**Records for this task:**

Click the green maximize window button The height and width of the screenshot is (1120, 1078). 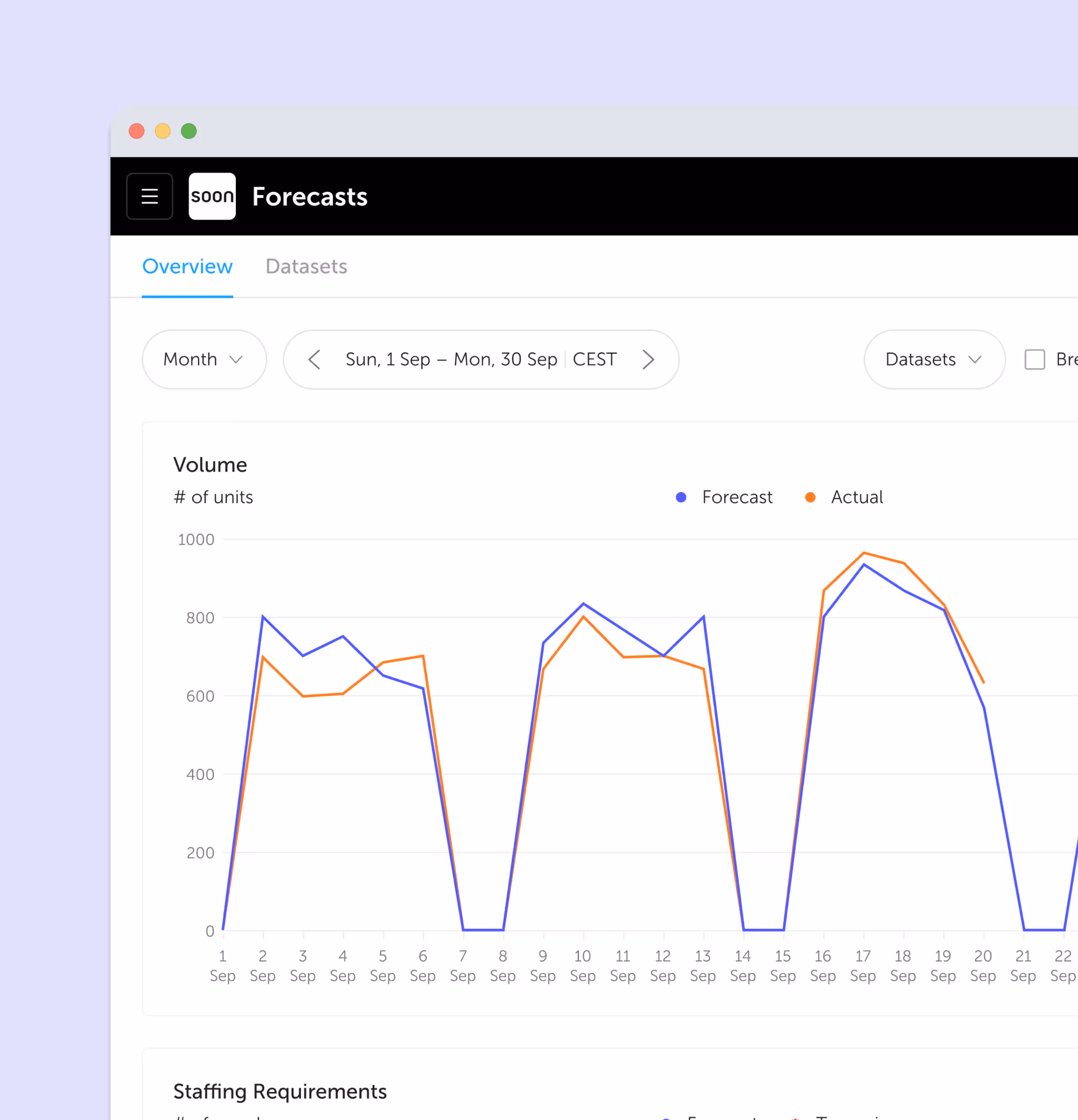tap(189, 131)
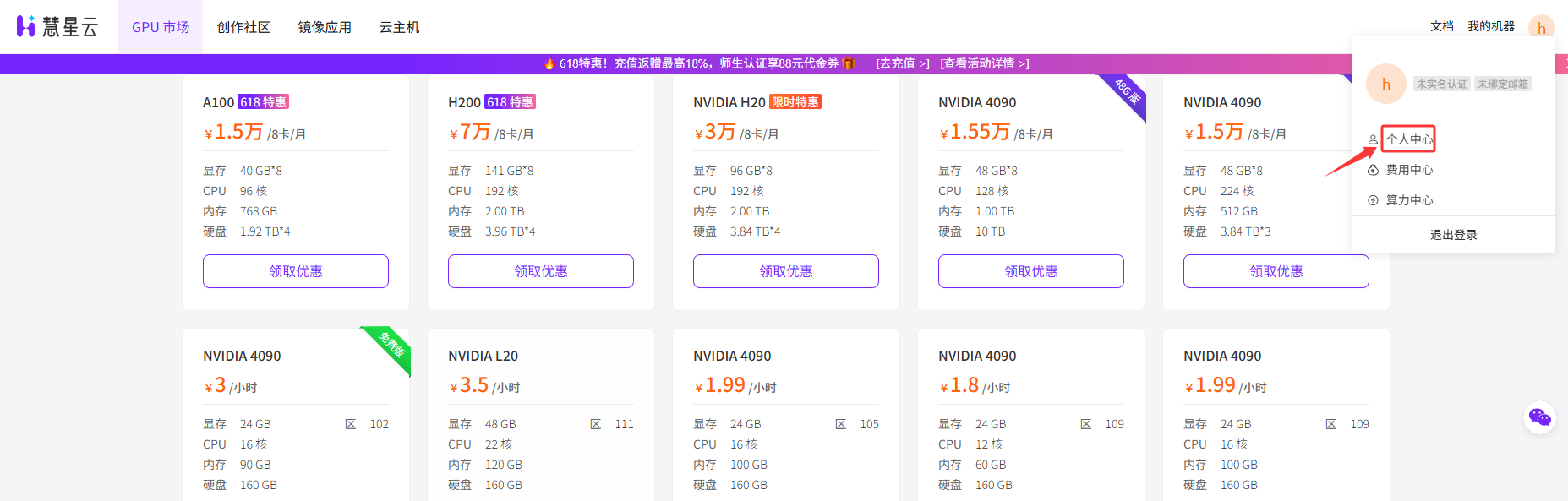The width and height of the screenshot is (1568, 501).
Task: Go to the 云主机 tab
Action: point(399,27)
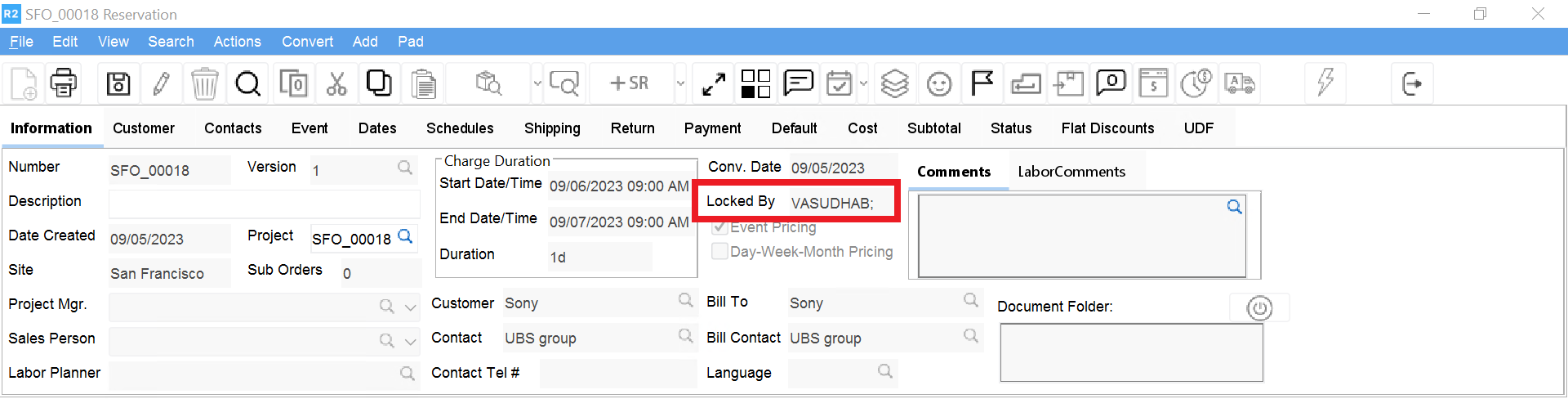
Task: Toggle the Day-Week-Month Pricing checkbox
Action: 719,252
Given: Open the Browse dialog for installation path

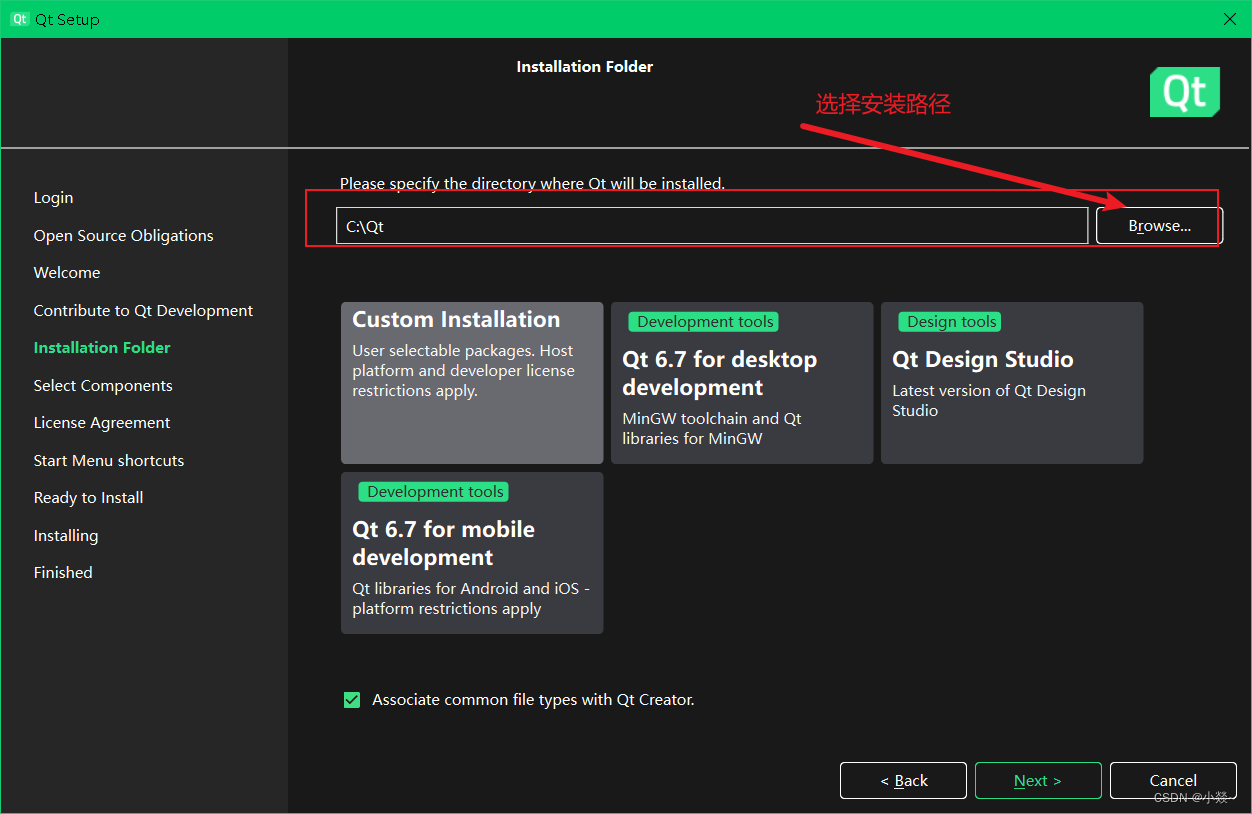Looking at the screenshot, I should point(1158,225).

**Task requirements:**
Give back only the lines from the one that carries "Given: Open the" through the final line above, both included. Drop all pictures.

**Reply to the task:**
Given: Open the Browse dialog for installation path

Looking at the screenshot, I should point(1158,225).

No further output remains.